Yea I have sunken a good chunk of time since I started, but one of my friends has already put in over 100 hours in a little over a week. I know the game is kind of polarizing with a lot people saying their is "nothing to do in the game", but this game really is what you make of it. I have been having a lot of fun at least.
 
Yea I have sunken a good chunk of time since I started, but one of my friends has already put in over 100 hours in a little over a week. I know the game is kind of polarizing with a lot people saying their is "nothing to do in the game", but this game really is what you make of it. I have been having a lot of fun at least.

This is a true sandbox game, like Minecraft with space ships. The fun is just finding things, making things, expanding your fleet, learning the languages, and that sort of thing. There's not really this great, compelling story to play through.
 
This is a true sandbox game, like Minecraft with space ships. The fun is just finding things, making things, expanding your fleet, learning the languages, and that sort of thing. There's not really this great, compelling story to play through.
The base building tech has been pretty impressive and definitely feels mature and refined.
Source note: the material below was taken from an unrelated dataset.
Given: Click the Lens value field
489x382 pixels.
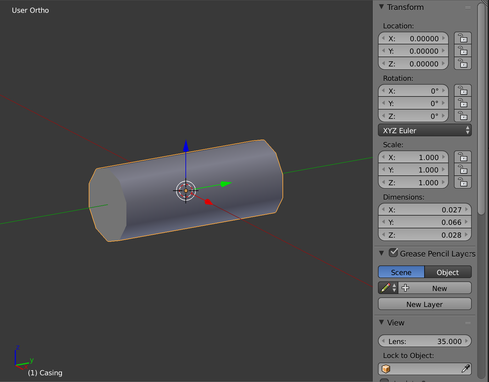Looking at the screenshot, I should click(x=425, y=341).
My goals right now are to farm currencies, get a badass ship asap, start doing the expeditions with my friends.
 
This is a true sandbox game, like Minecraft with space ships. The fun is just finding things, making things, expanding your fleet, learning the languages, and that sort of thing. There's not really this great, compelling story to play through.
I'd say it has a "better" story about existential ponderings than Minecraft, if only due to Minecraft having one instance of any sort of narrative after you beat the Ender Dragon where No Man's Sky has them scattered all over the place.
 
So the game is actually okay now?
I'd say no-ish. Imagine if Cyberpunk 2077 had 8 more years of development time; it'd be more feature-rich but still the same game. I think they finally delivered on all their promises pre-launch and continue an interesting goodwill business model but I will never forgive Sean Murray being that fucking dumb enough to lie about the 1.0 features on TV and restickering boxes.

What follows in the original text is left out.